WHAT YOU ARE ASKED TO DO. Begin with the line holding "Instruction: Open '¡MIEL" and end with the last line of the records below. Set down exactly those lines and leave out every picture.

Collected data
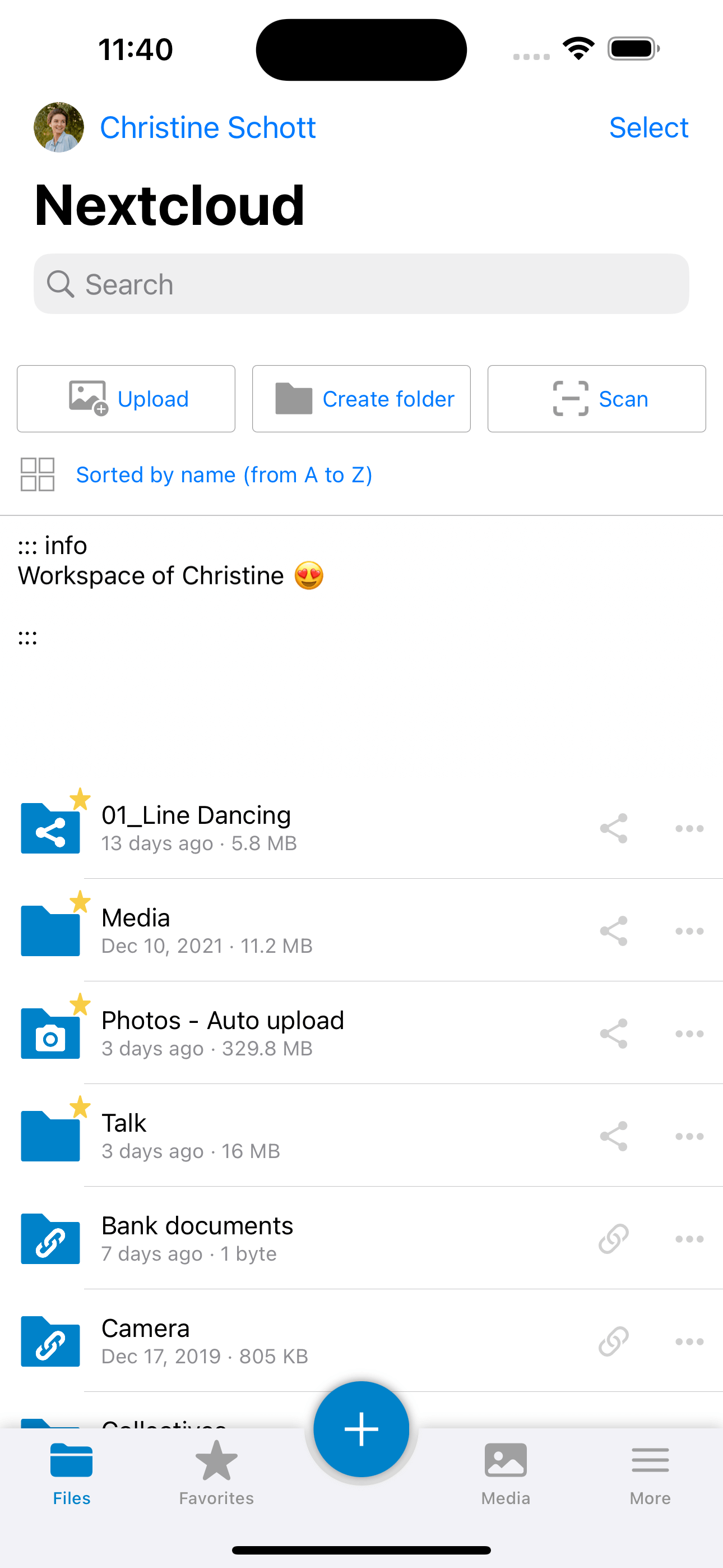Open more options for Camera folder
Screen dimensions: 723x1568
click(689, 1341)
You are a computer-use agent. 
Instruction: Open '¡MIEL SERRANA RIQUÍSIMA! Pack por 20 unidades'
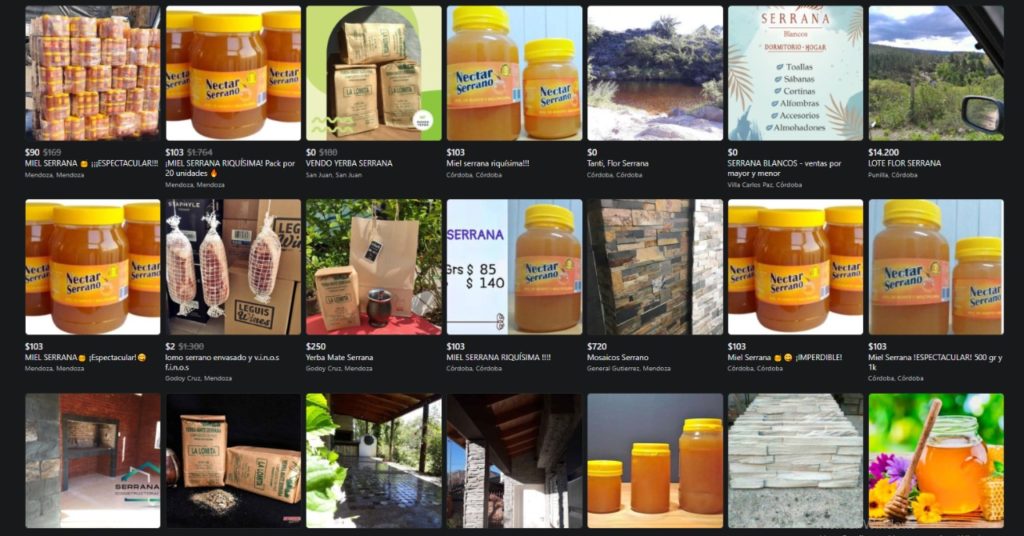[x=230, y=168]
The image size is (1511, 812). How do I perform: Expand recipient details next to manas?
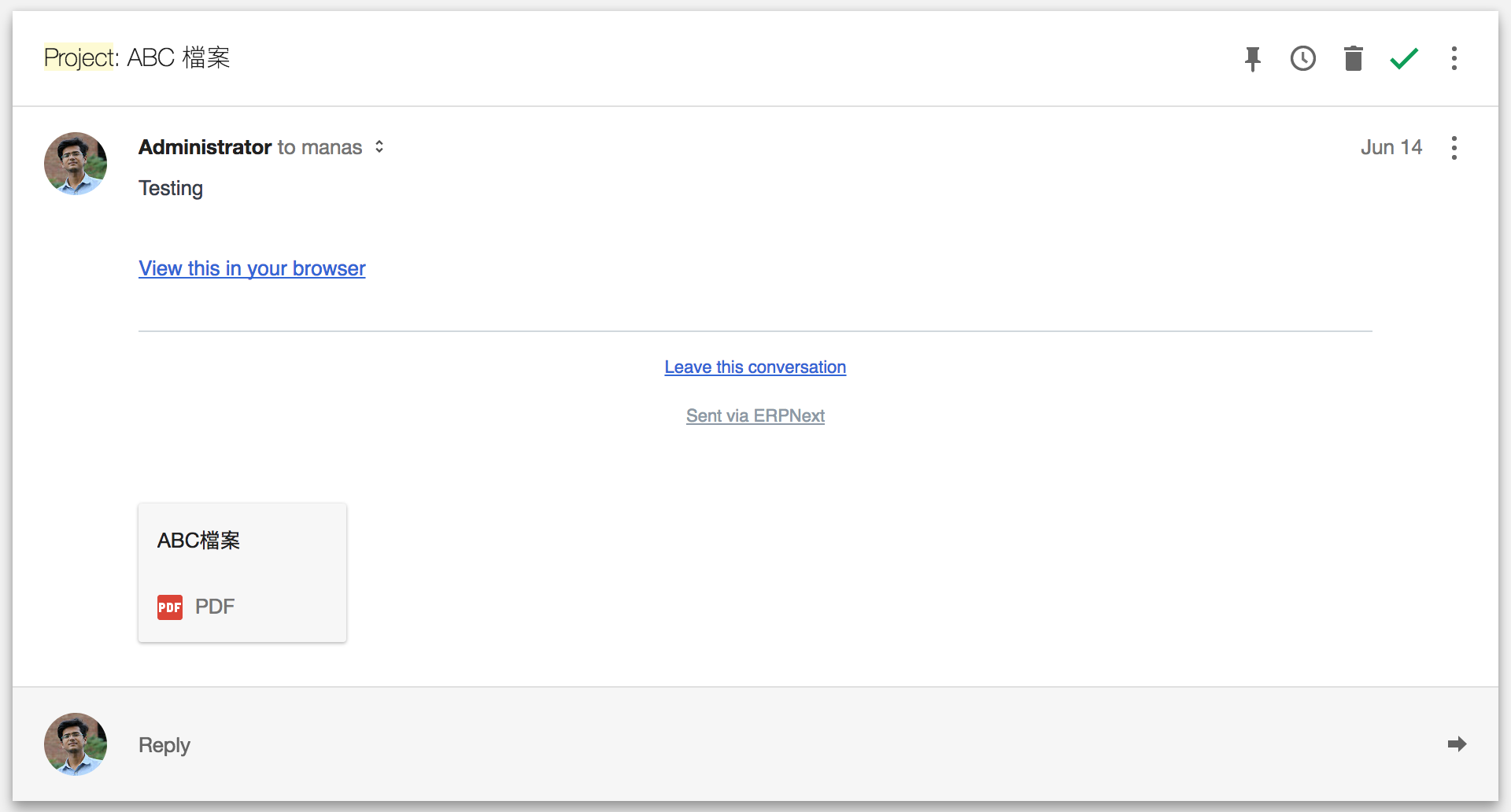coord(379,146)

REPLY TO THE EXERCISE.
Instruction: Open '¡MIEL SERRANA RIQUÍSIMA! Pack por 20 unidades'
[x=230, y=168]
The image size is (1511, 812). How do I perform: Expand recipient details next to manas?
coord(379,146)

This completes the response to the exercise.